3. Suppose \(f:\mathbb{R}\to \mathbb{R}\) is a function which satisfies \(|f(x)|\leq |x|\) for all \(x\in \mathbb{R}\). Using the definition of continuity, prove that \(f\) is continuous at \(0\).
4. Suppose that \(f,g,h\) are three functions which are defined on \((a,b)\) and continuous at \(c\in (a,b)\).
   1. Use the definition of continuity to prove that if \(f(c)\neq 0\), then there exists a neighborhood \(U\) of \(c\) such that \(f(x)\neq 0\) for every \(x\in U\).
   2. Prove that if \(g(c)\neq h(c)\), then there exists a neighborhood \(U\) of \(c\) such that \(g(x)\neq h(x)\) for every \(x\in U\). (Hint: consider the function \(p(x)=g(x)-h(x)\), and apply part (a)).
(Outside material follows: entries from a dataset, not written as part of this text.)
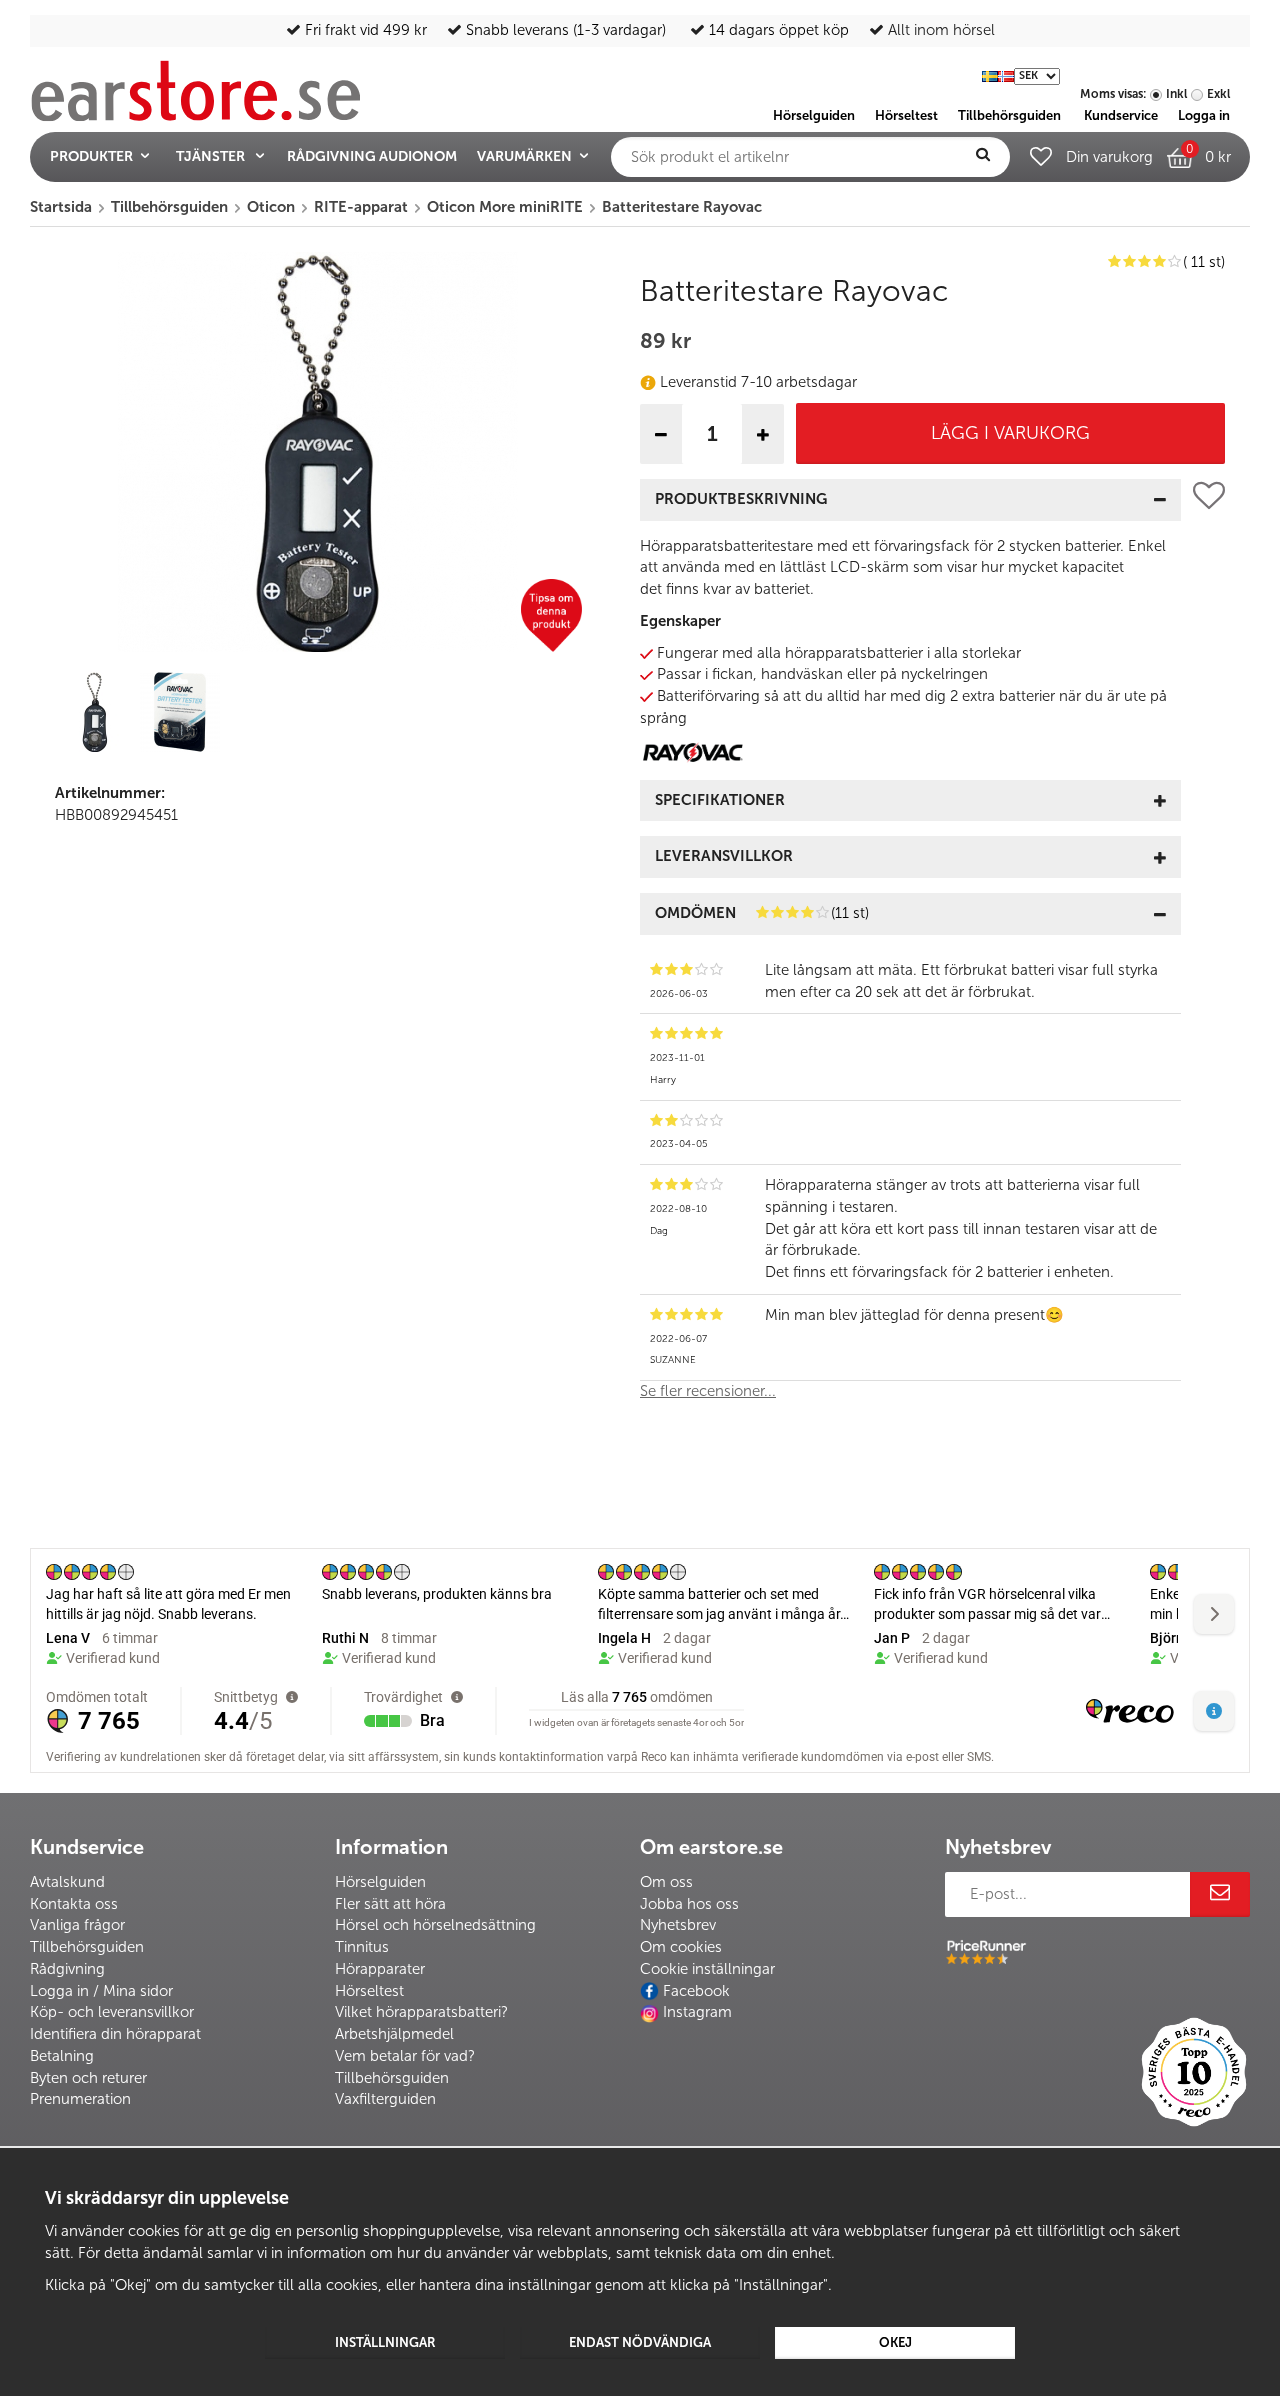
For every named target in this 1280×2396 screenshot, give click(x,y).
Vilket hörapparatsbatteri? (421, 2012)
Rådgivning (67, 1969)
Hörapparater (380, 1969)
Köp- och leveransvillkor (112, 2012)
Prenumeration (80, 2099)
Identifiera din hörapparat (115, 2034)
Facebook (696, 1991)
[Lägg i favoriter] (1209, 948)
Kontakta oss (74, 1904)
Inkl (1176, 94)
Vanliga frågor (77, 1925)
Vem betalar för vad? (405, 2056)
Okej (895, 2342)
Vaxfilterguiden (385, 2099)
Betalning (62, 2056)
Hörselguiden (380, 1882)
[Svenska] (990, 74)
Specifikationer (720, 800)
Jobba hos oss (689, 1904)
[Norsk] (1006, 74)
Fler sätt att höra (390, 1904)
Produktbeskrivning (741, 499)
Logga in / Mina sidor (101, 1991)
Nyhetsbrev (678, 1925)
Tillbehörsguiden (87, 1947)
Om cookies (681, 1947)
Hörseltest (369, 1991)
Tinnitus (362, 1947)
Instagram (697, 2012)
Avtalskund (67, 1882)
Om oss (666, 1882)
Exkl (1218, 94)
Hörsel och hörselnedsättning (435, 1925)
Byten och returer (88, 2078)
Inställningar (385, 2342)
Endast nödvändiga (640, 2342)
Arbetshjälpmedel (394, 2034)
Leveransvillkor (724, 856)
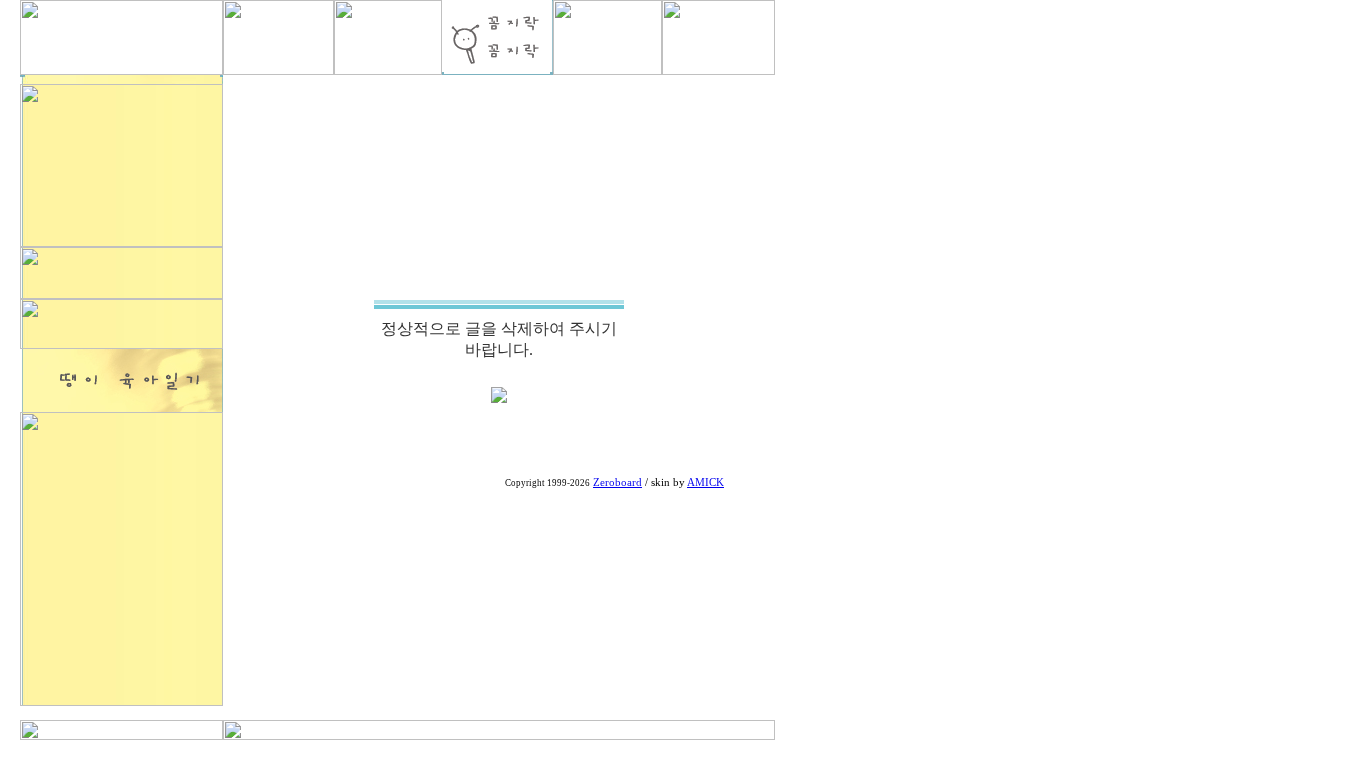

5. Let \(D\) be a subset of \(\mathbb{R}\) containing \(0\), and let \(f:D\to \mathbb{R}\) be bounded on \(D\) (i.e., \(f(D)\) is a bounded subset of \(\mathbb{R}\)). Define a new function \(g:D\to \mathbb{R}\) by \(g(x)=xf(x)\).
   1. Use the definition of continuity to prove that \(g\) is continuous at \(x=0\).
   2. Suppose \(c\neq 0\). Prove that \(g\) is continuous at \(c\) if and only if \(f\) is continuous at \(c\). (Hint: Use a theorem on continuity.)